There are other interesting statistical questions that you can ask about Sunday coupons, such as "What is the distribution of the values of coupons? Are $0.50 coupons the most prevalent or are larger values the norm?"

Data Collection

To research these questions, I collected data about the coupons in coupon circulars for 12 Sundays in early 2011. I recorded three kinds of coupons:

  1. General coupons that can be redeemed at any store and that have a certain value (such as $0.50 or $1.00) when you buy one or more specified items.
  2. Coupons that reward you with a free item when you buy a certain number of like items at the regular price. These "buy one, get one" (BOGO) coupons do not have a fixed value, but depend on the store price of the item. The coupon is valid up to some specified maximum price.
  3. The coupon circulars also include a small number of store-specific coupons such as for Red Lobster, Boston Market, or Baskin Robbins. Because these coupons are part of the coupon circulars, I counted them as well.

I did not count coupons that were part of a store-specific ad, such as for Target or Walgreens.

You can download the data and a SAS program that analyzes the data.

The Distribution of Coupon Values

As I recorded the values of coupons each week, it soon became clear that $1.00 coupons appear most frequently. The following graph (click to enlarge) shows the distribution of denominations of coupons in my Sunday newspaper:

A few statistics are apparent:

  • $1.00 coupons are the most prevalent, followed by $0.50 and $2.00 coupons.
  • There are 24 unique denominations of coupons in the data, but the six most common denominations account for more than 80% of the coupons.
  • Denominations increase by $0.05 between $0.25 and $0.75, although it is relatively rare to find a $0.70 coupon! Between $0.75 and $1.50, denominations increase by $0.25. Between $1.50 and $4.00, denominations increase by $0.50. Higher denominations are a multiple of $1.00.

Claim versus Reality: How Much Can You Really Save?

The following table sums up the total values of coupons in three categories: general coupons, BOGO coupons, and the store coupons that are intermingled with the other two categories.

◆ LIST OF TASKS ◆
1. Duplicate part of the coupon text, beginning at the words "3. The coupon" and stopping after "analyzes the data.".
2. Set down the lines of all the entries exactly as given, without the pictures.
The text on Sunday coupons and the entries that come after it are separate material.

◆ TASK INPUT ◆
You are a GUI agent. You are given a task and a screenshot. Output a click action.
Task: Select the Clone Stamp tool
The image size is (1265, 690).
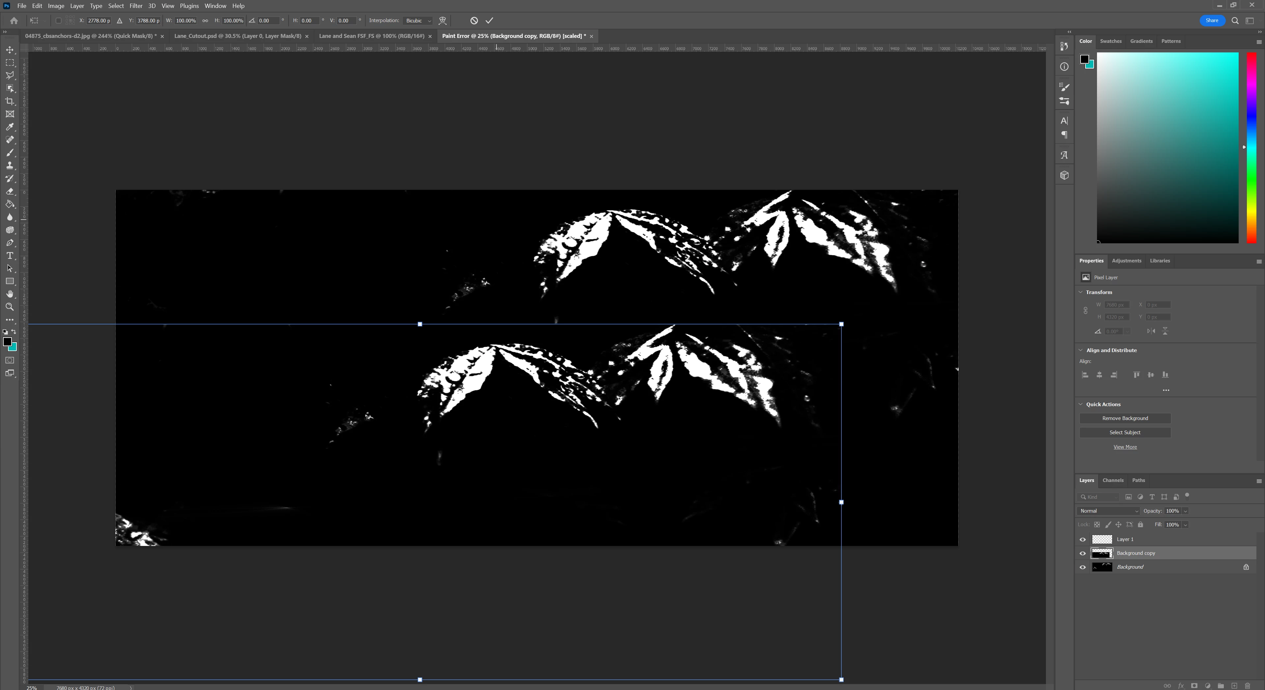[x=10, y=166]
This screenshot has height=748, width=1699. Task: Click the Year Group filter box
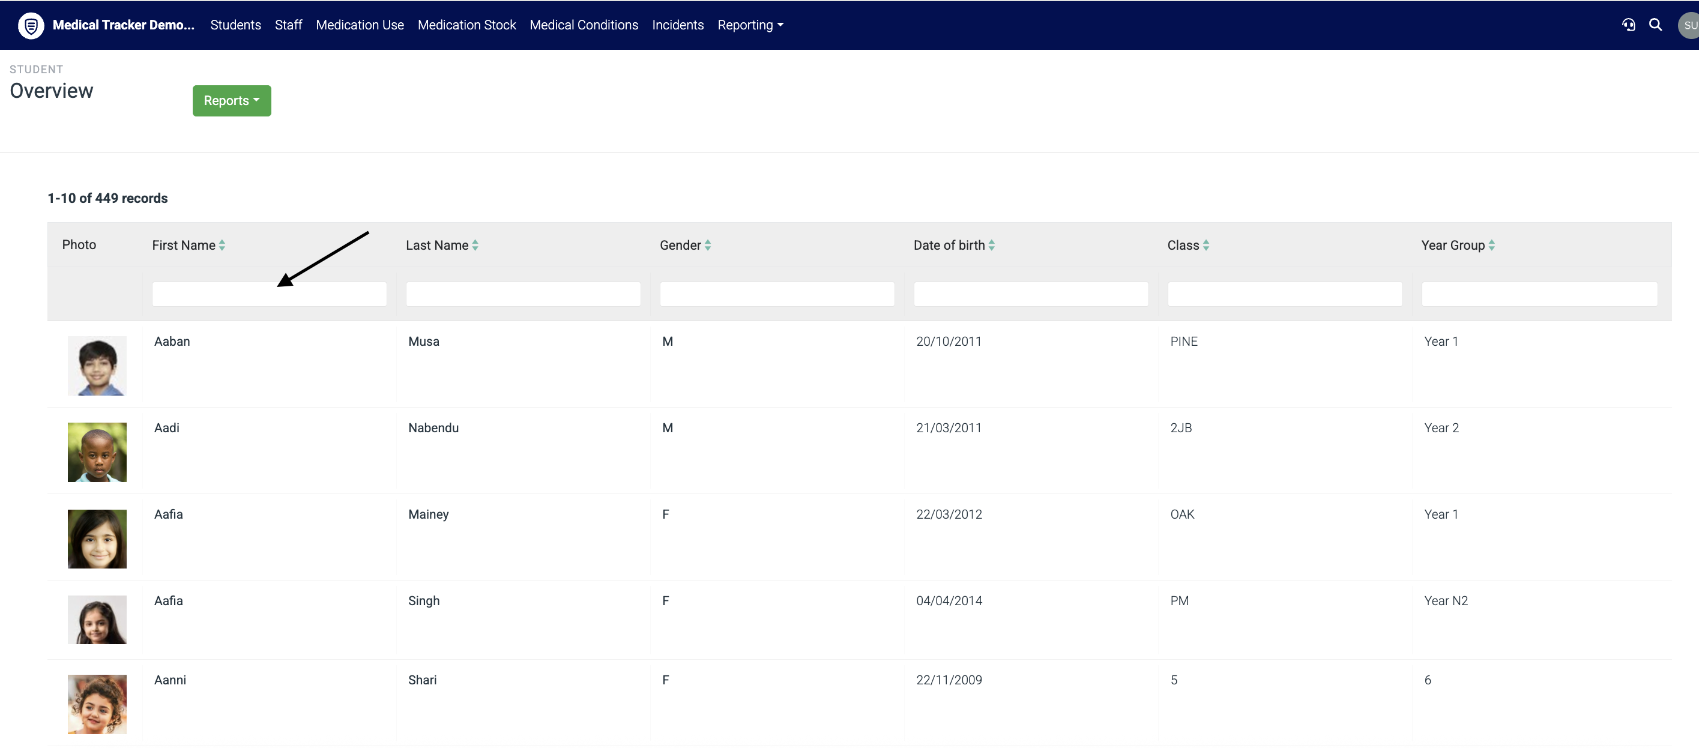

◆ ANSWERS FOR THE TASKS ◆
1.
3. The coupon circulars also include a small number of store-specific coupons such as for Red Lobster, Boston Market, or Baskin Robbins. Because these coupons are part of the coupon circulars, I counted them as well.

I did not count coupons that were part of a store-specific ad, such as for Target or Walgreens.

You can download the data and a SAS program that analyzes the data.

2.
You are a GUI agent. You are given a task and a screenshot. Output a click action.
Task: Select the Clone Stamp tool
The image size is (1265, 690).
[x=10, y=166]
This screenshot has height=748, width=1699. Task: Click the Year Group filter box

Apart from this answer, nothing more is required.